When the collapse load is adjusted in the present embodiment, the height H, the length L, and the number of the projections 22 are changed. It can also be adjusted by changing the angle of inclination of the front end of the vehicle. The timing at which the collapse load increases after the start of the collapse is adjustable by changing the distance between the end of the female serration 11 and the front end surface of the projection 23.

[0024]

[Effect of the invention]

 Since the shock absorbing steering shaft of the present invention is constructed and operates as described above, the collapse load can be increased with an increase in the amount of collapse, and the safety of the driver in the event of a collision accident can be increased. Effectively secure.

[Brief description of the drawings]

FIG. 1 is a half vertical sectional side view showing an embodiment of the present invention.

FIG. 2 is a partially enlarged perspective view of a male serration.

FIG. 3 is a sectional view taken along line AA of FIG. 1;

FIG. 4 is a sectional view taken along the line BB in FIG.

FIG. 5 is a side view showing an example of a steering mechanism incorporating the shock absorbing steering shaft according to the present invention.

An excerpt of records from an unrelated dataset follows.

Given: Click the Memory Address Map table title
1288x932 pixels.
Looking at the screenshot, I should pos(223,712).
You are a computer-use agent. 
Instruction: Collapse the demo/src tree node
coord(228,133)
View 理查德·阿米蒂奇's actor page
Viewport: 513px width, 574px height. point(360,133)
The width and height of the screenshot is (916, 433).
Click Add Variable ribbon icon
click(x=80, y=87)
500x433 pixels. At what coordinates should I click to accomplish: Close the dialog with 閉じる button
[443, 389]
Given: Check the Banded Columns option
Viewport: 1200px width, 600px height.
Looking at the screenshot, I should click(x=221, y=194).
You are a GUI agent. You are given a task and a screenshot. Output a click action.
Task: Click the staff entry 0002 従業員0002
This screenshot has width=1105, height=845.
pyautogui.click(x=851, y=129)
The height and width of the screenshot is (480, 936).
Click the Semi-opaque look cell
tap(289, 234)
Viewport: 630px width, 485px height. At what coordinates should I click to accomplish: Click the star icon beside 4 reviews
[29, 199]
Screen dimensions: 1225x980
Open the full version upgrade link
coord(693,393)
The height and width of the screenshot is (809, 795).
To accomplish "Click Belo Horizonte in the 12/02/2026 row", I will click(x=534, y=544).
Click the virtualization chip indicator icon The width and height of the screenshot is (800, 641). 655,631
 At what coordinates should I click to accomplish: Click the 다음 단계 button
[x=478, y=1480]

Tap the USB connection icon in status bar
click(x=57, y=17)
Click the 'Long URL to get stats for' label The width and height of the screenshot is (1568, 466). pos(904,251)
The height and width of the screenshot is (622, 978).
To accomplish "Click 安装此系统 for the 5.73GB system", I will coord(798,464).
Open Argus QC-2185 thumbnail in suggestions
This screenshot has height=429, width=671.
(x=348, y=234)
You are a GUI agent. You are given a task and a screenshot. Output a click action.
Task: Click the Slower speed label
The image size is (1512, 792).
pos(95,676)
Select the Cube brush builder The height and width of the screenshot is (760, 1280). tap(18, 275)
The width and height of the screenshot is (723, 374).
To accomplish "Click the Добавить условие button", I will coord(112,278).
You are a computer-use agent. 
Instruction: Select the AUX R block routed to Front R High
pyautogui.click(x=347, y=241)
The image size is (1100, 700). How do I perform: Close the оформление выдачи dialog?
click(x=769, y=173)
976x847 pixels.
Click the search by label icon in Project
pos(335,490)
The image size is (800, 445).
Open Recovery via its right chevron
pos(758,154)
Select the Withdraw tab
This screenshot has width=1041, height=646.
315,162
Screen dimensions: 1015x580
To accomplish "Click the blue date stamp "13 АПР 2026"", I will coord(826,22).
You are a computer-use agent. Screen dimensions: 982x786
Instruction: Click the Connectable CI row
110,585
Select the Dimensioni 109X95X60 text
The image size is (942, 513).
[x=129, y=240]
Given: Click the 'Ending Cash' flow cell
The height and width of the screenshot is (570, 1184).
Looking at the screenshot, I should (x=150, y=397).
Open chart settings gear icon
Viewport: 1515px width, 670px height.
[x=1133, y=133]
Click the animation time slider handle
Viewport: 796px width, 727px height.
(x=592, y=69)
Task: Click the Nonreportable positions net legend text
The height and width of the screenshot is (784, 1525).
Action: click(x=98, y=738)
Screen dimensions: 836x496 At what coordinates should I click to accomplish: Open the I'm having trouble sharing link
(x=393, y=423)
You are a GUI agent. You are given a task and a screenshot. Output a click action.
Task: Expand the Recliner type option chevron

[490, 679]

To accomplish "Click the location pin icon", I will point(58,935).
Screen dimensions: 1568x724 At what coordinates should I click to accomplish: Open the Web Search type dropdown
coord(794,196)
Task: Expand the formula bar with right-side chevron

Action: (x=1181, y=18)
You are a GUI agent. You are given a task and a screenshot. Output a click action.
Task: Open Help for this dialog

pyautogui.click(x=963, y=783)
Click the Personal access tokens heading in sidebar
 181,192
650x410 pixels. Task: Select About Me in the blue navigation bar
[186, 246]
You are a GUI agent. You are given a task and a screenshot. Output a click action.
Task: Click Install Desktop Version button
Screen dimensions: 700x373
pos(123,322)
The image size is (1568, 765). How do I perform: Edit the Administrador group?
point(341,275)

FIG. 6 is a vertical sectional side view showing a first example of a conventional structure.

FIG. 7 is a sectional view taken along line CC of FIG. 6;

FIG. 8 is a vertical sectional side view showing a second example of the conventional structure.

FIG. 9 is a sectional view taken along the line DD in FIG. 8;

FIG. 10 is a half vertical sectional side view showing a third example of the conventional structure.

FIG. 11 is a sectional view taken along line EE of FIG. 14;

[Description of Signs] 1 First steering shaft 2 Steering wheel 3 Steering column 4 Upper bracket 5 Lower bracket 6 Instrument panel 7 First universal joint 8 Second steering shaft 9 Second universal joint 10 Third Steering shaft 11 Female serration 11a Peak 11b Valley 12 Outer shaft 13 Male serration 13a Peak 13b Valley 14 Inner shaft 15 Depression 16 Space 17 Synthetic resin 18 Shock absorbing steering shaft 19 Through hole 20 Gap 21 Gap 22 Protrusion 23 Projection 24 Projection 25 Small diameter part 26 Steel ball 27 Crevice space 28 Through hole 29 Shock absorbing steering shaft

Claims (1)

[Utility model registration claims] 1. An inner shaft having a male serration formed on an outer peripheral surface thereof and an outer shaft having a female serration formed on an inner peripheral surface thereof. The inner shaft and the outer shaft are formed by engaging the male serration and the female serration. A shock absorber that combines a shaft and a shaft so as to freely transmit rotational force, and a shock absorber between the inner shaft and the outer shaft that allows the axial dimension to contract only when a large axial load is applied. In the type steering shaft, this shock absorbing part is
A part of the valley portion of the male serration, which does not normally engage with the female serration, and includes a protrusion fixed to a portion engaging with the male serration when the steering shaft contracts due to a collision accident. Wherein the projection is deformed by the engagement of the female serration with the ridge in accordance with the contraction of the shock-absorbing steering shaft. shaft.